Authors and affiliation (s):
Pavan Kumar Yanamadala*, Madhuri Akasapu, Pradeepthi Bokka
Department of Pharmacy Practice, Aditya Pharmacy College (A), Surampalem, Andhra Pradesh, INDIA.
ASTRACT
Marfan syndrome is a hereditary connective tissue disorder with an autosomal dominant inheritance pattern, affecting the cardiovascular system, eyes, and musculoskeletal structure. While often diagnosed in childhood, late diagnosis, especially in middle-aged individuals, can complicate prognosis and treatment, leading to serious health issues. We present the case of a 47-year-old female with Marfan syndrome, who initially presented with complaints of chest pain, shortness of breath, and joint laxity. Physical examination revealed features characteristic of Marfan syndrome, including tall stature, arachnodactyly, and scoliosis. Echocardiography showed severe aortic root dilation and mitral valve prolapse, requiring immediate medical attention. Despite intensive treatment aimed at stabilizing her cardiovascular status, the patient’s condition progressively deteriorated. Complications, including acute aortic dissection, were noted, which ultimately led to her demise during treatment. This case underscores the challenges in diagnosing and treating Marfan syndrome, particularly regarding cardiovascular issues, when identified late. The patient’s delayed presentation led to more severe disease progression, limiting intervention effectiveness. To reduce the risk of life-threatening complications like aortic dissection, routine screening and early treatment for individuals with Marfan syndrome are crucial. The late diagnosis of Marfan syndrome in middle-aged individuals poses considerable risks, particularly concerning cardiovascular issues.
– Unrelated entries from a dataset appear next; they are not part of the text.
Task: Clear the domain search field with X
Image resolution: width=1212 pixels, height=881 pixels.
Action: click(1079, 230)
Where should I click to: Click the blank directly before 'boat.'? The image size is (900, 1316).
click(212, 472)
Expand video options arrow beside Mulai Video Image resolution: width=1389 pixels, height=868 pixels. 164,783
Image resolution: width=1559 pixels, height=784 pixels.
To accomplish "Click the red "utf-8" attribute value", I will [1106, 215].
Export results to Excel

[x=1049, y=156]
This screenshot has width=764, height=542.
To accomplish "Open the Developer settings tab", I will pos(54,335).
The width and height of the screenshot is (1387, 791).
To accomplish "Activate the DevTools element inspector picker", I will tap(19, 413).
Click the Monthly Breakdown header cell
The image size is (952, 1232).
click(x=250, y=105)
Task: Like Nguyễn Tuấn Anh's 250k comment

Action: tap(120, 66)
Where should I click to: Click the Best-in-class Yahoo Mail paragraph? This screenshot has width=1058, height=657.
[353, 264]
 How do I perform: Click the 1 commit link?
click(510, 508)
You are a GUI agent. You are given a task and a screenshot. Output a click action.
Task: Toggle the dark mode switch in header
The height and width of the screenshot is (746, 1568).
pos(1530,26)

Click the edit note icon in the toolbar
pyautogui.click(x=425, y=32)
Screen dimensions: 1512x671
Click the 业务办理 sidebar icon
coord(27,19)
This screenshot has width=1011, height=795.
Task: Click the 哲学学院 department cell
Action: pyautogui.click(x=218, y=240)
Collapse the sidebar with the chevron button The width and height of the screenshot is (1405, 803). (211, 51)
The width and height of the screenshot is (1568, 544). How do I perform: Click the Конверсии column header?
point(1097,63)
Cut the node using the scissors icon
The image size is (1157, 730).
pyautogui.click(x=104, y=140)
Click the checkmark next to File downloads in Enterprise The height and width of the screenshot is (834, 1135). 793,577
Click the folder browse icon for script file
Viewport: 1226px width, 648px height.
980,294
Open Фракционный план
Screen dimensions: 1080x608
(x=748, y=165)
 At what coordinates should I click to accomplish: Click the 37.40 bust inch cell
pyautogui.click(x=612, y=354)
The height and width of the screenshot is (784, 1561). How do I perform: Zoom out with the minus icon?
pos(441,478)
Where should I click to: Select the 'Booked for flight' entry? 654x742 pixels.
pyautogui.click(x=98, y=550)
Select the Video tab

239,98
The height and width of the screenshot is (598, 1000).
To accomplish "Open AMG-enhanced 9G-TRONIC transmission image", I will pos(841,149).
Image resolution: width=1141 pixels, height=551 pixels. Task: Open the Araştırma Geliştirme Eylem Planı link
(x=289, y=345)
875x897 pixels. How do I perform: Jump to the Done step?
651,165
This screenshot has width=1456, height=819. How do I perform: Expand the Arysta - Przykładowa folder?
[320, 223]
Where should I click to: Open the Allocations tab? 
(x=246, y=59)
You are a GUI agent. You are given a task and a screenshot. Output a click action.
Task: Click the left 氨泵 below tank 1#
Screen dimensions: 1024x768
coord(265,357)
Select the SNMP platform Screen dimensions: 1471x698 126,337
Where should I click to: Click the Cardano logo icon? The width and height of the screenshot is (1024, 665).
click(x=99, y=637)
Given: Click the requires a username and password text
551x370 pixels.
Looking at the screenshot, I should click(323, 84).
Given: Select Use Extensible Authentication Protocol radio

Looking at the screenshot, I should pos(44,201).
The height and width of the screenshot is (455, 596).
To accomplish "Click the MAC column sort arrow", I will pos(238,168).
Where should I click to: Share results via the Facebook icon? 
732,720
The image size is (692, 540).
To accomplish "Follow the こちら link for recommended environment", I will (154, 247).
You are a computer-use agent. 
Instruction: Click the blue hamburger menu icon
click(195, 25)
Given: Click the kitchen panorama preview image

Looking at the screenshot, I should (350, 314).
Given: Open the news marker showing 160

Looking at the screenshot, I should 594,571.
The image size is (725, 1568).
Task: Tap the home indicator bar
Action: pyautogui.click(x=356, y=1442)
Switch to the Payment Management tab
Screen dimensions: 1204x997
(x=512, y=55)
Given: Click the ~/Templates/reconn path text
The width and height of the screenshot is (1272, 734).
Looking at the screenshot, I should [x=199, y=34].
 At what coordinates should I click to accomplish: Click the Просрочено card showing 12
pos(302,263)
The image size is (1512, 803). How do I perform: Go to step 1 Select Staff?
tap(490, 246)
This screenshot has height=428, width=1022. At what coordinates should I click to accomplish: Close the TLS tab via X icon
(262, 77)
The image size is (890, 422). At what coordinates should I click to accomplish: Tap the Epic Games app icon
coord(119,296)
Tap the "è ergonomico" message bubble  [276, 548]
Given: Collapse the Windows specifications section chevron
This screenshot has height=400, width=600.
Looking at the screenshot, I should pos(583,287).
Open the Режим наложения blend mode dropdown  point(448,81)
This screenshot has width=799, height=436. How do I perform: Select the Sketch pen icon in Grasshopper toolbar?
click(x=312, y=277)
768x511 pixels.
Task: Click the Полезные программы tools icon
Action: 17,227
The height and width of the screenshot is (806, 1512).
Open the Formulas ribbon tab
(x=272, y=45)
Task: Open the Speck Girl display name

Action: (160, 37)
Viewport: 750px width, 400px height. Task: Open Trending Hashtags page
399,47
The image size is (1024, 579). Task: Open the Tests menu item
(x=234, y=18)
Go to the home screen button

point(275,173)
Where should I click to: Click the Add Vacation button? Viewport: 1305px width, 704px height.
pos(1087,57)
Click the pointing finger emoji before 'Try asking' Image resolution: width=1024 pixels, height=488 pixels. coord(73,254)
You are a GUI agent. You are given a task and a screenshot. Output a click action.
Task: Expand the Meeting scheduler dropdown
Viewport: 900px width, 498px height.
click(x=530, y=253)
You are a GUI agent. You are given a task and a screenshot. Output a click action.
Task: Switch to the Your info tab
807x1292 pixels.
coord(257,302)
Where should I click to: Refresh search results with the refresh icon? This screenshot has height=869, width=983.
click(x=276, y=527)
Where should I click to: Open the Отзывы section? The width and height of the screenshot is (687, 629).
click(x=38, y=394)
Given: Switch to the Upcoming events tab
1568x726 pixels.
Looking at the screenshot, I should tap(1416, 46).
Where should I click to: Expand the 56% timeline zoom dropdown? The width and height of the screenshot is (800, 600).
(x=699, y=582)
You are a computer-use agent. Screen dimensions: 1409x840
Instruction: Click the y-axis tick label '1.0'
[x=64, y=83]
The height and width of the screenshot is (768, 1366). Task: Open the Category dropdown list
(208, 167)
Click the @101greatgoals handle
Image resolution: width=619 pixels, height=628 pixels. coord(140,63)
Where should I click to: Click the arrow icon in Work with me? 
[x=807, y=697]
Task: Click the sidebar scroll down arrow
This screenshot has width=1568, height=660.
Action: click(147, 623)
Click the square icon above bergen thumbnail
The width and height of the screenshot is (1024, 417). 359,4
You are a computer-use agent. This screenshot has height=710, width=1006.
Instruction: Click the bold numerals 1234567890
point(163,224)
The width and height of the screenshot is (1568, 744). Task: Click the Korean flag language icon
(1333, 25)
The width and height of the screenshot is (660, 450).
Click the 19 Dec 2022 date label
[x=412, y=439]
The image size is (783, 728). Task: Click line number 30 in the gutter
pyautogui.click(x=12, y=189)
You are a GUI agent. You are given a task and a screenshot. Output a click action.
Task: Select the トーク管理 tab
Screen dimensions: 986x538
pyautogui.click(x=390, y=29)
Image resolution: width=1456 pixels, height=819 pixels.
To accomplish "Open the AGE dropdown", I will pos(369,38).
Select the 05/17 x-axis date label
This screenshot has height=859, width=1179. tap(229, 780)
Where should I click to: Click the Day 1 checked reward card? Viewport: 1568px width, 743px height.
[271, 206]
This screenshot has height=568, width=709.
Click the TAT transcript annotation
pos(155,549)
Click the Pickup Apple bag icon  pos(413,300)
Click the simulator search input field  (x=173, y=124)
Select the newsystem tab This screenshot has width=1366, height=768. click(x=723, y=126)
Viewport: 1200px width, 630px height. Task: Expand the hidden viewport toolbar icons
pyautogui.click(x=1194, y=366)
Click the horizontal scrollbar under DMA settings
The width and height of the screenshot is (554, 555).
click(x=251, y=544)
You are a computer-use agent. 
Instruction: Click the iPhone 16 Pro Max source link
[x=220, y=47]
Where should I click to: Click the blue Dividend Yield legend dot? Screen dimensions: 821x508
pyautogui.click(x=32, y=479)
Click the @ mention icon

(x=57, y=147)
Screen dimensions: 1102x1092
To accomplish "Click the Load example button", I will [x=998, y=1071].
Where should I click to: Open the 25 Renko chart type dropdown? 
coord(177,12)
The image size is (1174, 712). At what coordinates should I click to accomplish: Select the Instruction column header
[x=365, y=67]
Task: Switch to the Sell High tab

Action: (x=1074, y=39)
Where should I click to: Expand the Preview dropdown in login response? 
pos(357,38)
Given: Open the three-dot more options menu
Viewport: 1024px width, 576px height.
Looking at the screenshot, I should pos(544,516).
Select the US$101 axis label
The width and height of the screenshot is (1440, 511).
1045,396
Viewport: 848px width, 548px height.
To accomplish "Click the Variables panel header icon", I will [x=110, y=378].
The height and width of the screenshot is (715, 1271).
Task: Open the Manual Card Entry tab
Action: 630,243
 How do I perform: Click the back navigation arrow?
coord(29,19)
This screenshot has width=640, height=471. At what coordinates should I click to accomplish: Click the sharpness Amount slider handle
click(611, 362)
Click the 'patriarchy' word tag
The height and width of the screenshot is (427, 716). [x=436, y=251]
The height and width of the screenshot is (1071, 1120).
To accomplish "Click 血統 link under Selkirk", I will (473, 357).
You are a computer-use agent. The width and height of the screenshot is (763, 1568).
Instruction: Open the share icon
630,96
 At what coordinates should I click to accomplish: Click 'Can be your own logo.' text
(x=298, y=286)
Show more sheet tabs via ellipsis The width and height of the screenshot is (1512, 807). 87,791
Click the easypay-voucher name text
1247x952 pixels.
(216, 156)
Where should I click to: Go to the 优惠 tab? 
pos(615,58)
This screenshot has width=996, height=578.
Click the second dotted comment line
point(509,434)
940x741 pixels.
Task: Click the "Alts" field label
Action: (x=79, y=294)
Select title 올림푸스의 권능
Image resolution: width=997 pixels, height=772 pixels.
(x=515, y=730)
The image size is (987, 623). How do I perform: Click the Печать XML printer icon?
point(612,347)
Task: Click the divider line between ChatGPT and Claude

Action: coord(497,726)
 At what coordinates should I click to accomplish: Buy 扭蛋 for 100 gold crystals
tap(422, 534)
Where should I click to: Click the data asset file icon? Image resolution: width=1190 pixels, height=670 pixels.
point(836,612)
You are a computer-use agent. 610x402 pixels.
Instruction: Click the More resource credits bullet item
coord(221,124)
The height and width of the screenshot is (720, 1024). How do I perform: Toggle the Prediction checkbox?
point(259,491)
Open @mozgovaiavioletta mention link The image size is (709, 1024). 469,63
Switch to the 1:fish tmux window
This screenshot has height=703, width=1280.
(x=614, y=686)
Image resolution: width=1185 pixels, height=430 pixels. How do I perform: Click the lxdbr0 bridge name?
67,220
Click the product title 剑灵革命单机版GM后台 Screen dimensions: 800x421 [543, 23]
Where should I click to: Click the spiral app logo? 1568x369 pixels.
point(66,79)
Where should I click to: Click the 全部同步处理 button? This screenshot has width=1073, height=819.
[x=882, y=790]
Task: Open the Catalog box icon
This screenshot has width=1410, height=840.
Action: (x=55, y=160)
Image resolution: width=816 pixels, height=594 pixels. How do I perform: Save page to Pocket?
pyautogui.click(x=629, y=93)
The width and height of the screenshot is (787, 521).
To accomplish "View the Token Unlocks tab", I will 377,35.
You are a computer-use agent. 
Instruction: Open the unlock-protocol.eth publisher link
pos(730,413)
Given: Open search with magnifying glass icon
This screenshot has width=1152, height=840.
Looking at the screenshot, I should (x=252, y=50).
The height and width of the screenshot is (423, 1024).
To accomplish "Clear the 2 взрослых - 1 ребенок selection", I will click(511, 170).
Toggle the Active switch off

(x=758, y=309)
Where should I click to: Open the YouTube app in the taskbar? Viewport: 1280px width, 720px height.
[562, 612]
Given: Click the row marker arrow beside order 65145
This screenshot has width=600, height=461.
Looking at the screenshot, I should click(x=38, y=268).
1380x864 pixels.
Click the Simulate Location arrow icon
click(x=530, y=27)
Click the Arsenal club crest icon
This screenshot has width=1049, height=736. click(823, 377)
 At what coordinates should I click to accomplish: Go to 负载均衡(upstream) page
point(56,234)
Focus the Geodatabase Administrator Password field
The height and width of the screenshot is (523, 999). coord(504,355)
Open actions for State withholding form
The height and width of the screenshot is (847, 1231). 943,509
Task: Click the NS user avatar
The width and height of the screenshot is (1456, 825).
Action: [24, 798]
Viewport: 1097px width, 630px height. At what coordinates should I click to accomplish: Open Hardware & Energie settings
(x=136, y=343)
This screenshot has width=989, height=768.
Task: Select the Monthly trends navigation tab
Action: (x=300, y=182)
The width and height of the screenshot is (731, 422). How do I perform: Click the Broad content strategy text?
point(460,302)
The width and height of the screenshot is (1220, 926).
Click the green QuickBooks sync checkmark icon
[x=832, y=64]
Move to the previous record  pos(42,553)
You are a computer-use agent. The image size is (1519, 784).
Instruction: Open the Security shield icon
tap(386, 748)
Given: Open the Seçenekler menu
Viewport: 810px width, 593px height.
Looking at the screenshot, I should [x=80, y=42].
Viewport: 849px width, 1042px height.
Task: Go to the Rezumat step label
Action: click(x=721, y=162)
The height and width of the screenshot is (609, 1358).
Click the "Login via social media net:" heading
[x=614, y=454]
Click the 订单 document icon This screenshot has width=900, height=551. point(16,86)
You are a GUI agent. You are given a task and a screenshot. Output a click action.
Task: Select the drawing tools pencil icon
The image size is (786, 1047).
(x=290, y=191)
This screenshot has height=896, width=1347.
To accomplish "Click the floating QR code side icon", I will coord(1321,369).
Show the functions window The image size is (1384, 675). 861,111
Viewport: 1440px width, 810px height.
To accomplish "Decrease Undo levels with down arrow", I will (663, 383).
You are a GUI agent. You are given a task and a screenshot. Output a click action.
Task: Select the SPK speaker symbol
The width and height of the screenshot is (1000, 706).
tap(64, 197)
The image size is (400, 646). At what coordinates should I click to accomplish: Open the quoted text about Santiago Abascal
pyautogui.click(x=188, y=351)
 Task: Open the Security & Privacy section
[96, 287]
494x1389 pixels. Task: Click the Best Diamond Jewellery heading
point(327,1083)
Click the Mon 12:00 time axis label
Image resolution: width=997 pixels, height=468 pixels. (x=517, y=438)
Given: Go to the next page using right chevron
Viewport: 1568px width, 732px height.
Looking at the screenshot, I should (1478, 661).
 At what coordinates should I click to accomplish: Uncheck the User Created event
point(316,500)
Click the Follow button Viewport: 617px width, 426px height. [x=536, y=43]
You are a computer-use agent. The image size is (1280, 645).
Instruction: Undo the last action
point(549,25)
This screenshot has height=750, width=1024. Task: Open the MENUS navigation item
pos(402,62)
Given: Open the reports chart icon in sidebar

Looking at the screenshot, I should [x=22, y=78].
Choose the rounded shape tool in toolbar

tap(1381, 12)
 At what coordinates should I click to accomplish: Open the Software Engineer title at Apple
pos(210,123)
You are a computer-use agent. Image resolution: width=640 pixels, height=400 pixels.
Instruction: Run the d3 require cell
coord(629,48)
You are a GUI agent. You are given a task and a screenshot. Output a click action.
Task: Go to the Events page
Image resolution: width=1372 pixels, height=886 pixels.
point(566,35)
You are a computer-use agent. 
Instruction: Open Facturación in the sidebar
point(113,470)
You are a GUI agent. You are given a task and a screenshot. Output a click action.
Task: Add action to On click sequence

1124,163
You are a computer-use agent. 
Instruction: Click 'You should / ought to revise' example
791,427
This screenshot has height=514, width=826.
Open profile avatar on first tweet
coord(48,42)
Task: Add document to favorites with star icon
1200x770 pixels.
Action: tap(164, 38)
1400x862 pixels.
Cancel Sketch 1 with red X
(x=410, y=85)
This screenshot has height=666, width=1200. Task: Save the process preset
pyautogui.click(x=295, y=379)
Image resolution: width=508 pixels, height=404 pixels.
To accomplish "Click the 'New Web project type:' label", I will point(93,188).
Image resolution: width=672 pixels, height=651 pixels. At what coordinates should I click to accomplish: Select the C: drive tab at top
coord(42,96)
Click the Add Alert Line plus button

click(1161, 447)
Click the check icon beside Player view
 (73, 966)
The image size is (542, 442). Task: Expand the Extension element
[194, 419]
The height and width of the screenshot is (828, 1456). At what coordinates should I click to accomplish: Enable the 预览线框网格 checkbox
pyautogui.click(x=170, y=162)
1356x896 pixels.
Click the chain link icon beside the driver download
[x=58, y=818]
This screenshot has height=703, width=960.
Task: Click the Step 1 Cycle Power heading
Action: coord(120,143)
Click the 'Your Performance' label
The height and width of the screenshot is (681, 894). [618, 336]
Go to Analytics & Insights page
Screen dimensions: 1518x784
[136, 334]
This case underscores the critical necessity for early identification of the condition and emphasizes the importance of proactive cardiovascular surveillance, which can enhance patient outcomes and diminish the likelihood of mortality among those affected.
Keywords: Marfan syndrome, Aortic dissection, Cardiovascular complications, Late diagnosis, Connective tissue disorder, Mitral Valve Prolapse.